In Sharing Risk: The Path to Economic Well-Being for All, Boston College Law School Professor Patricia McCoy examines how the United States has reached a tipping point after shifting massive financial risks away from government and businesses onto households. The book has drawn remarkable praise. Harvard Law Professor Christine A. Desan describes it as “pathbreaking,” and Gail Hillebrand, former senior leader at the Consumer Financial Protection Bureau, calls it “an amazing blueprint of policy changes necessary to build the United States we all want to live in.”
McCoy’s argument begins with a stark reality. Half of American families lack a living income. She explains: “We are not talking about luxuries. We are talking about food, rent, and heat.”
She traces the problem to several long-term shifts. Employers steadily replaced traditional pensions with 401(k) plans that require individuals to bear investment risk. Lawmakers, responding to pressure to lower taxes, reduced safety net programs. Today, unemployment insurance reaches only a small share of jobless workers. Higher education has undergone a similar transition. State subsidies once kept tuition low at public universities, but the withdrawal of public funding has left many families struggling to afford college. These economic changes interact with a labor market that offers fewer stable, unionized jobs. Too many workers now hold part-time, low-wage service sector positions with unpredictable hours and limited benefits.
As a result, the financial risks on ordinary families have ballooned to unmanageable proportions. Too often, policymakers tell cash-strapped households to “just save more” or else incur debt. McCoy maintains that this approach is no longer sustainable.
Instead, she argues, the United States needs to expand its use of risk-sharing arrangements to improve economic security for struggling families. Risk sharing takes a risk that would fall on individuals alone and spreads it across a bigger pool of people. In the process, risk sharing improves social welfare by protecting everyone in the pool from financial losses and affording them peace of mind. Sharing risk is a win-win proposition because it protects more people from risks at lower total cost.
In Sharing Risk, McCoy argues that modernizing risk sharing would help ordinary families attain five key milestones of economic well-being. These include meeting basic expenses, owning a home, affording health care, paying for college, and retiring with dignity. A living income for workers and low-income retirees, expanded eligibility for unemployment insurance, and increased Pell Grants, plus similar reforms would all help families meet essential costs without going into unmanageable debt.
Risk sharing would help households attain five key milestones of a secure financial life: meeting basic expenses, owning a home, affording health care, paying for college, and retiring with dignity.
McCoy’s work distinguishes between consumer financial protection, which governs interactions with credit, and the deeper structures that allow families to thrive. “Consumer protection is necessary,” she explains, “but if incomes are too low, then people will still be forced to borrow for basic necessities. Consumer protection can prevent exploitation, but it cannot solve the underlying problem of economic insecurity.”
Despite the challenges, McCoy sees genuine reasons for optimism based on the nation’s 90-year tradition of risk sharing. More recently, during the pandemic, Congress temporarily expanded the Child Tax Credit, unemployment insurance, Medicaid, and Affordable Care Act subsidies. Those measures lifted millions of children out of poverty and demonstrated the power of risk-sharing systems. Just last summer, Republicans expanded the Child Tax Credit yet again, showing that targeted reforms can still gain traction.

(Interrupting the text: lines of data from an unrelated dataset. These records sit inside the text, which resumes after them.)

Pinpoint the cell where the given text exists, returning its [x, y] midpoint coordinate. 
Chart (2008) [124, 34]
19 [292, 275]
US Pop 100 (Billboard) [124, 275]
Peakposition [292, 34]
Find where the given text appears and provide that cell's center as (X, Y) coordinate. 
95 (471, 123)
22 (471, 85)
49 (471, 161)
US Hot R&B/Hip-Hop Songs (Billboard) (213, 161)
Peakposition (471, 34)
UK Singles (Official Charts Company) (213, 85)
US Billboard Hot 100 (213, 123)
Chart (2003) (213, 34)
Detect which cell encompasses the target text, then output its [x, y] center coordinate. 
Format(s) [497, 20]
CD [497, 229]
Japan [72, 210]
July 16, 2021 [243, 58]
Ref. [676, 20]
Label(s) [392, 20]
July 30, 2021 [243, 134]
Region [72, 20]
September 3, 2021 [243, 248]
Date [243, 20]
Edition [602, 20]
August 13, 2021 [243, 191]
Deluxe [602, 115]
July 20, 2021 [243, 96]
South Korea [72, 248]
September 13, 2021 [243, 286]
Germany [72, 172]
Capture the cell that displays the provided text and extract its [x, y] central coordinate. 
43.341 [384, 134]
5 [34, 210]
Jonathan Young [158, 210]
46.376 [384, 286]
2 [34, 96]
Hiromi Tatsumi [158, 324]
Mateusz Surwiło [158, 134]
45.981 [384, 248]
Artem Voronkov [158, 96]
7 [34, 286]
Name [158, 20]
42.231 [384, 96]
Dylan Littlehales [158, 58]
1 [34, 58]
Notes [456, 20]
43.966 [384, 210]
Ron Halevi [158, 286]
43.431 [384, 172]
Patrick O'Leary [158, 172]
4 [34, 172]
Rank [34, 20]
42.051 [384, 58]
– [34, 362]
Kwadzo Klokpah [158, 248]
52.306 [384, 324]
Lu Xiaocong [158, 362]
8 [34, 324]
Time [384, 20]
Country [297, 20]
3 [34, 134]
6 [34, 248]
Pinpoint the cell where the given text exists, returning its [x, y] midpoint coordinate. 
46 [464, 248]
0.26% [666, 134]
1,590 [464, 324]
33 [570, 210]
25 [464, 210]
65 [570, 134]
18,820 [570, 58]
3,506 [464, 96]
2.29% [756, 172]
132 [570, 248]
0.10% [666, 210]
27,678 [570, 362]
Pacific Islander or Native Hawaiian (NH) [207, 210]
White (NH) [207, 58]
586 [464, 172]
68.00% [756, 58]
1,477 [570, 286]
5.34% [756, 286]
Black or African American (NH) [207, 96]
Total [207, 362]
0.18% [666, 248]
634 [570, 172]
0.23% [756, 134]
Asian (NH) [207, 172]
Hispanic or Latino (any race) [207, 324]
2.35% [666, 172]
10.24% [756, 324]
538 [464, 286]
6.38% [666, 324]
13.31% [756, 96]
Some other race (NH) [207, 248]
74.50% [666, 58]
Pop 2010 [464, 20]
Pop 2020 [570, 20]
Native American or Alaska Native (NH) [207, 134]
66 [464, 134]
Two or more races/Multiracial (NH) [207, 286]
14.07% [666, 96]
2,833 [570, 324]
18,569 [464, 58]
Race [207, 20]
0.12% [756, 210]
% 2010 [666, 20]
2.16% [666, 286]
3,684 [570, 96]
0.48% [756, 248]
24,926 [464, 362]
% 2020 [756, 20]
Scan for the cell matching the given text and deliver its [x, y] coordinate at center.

McCoy’s policy vision is shaped by years in public service. She helped establish the Consumer Financial Protection Bureau during her time at the Treasury Department and also served on the FDIC’s Advisory Committee on Economic Inclusion. Both roles addressed the depth of financial precarity across the country and convinced her that large-scale structural reform is both necessary and realistic. In January, McCoy was named faculty director of the Law School’s Rappaport Center for Law & Public Policy.
At BC Law, McCoy has found a community that aligns with her commitment to justice. She observes, “Boston College is an extraordinarily special place. Its mission explicitly includes social justice, and that conviction shapes everything I do.” Her hope is that Sharing Risk encourages policymakers and citizens to believe that a stronger, fairer system is possible. “We have seen what works. The question now is whether we have the will to make these changes permanent.”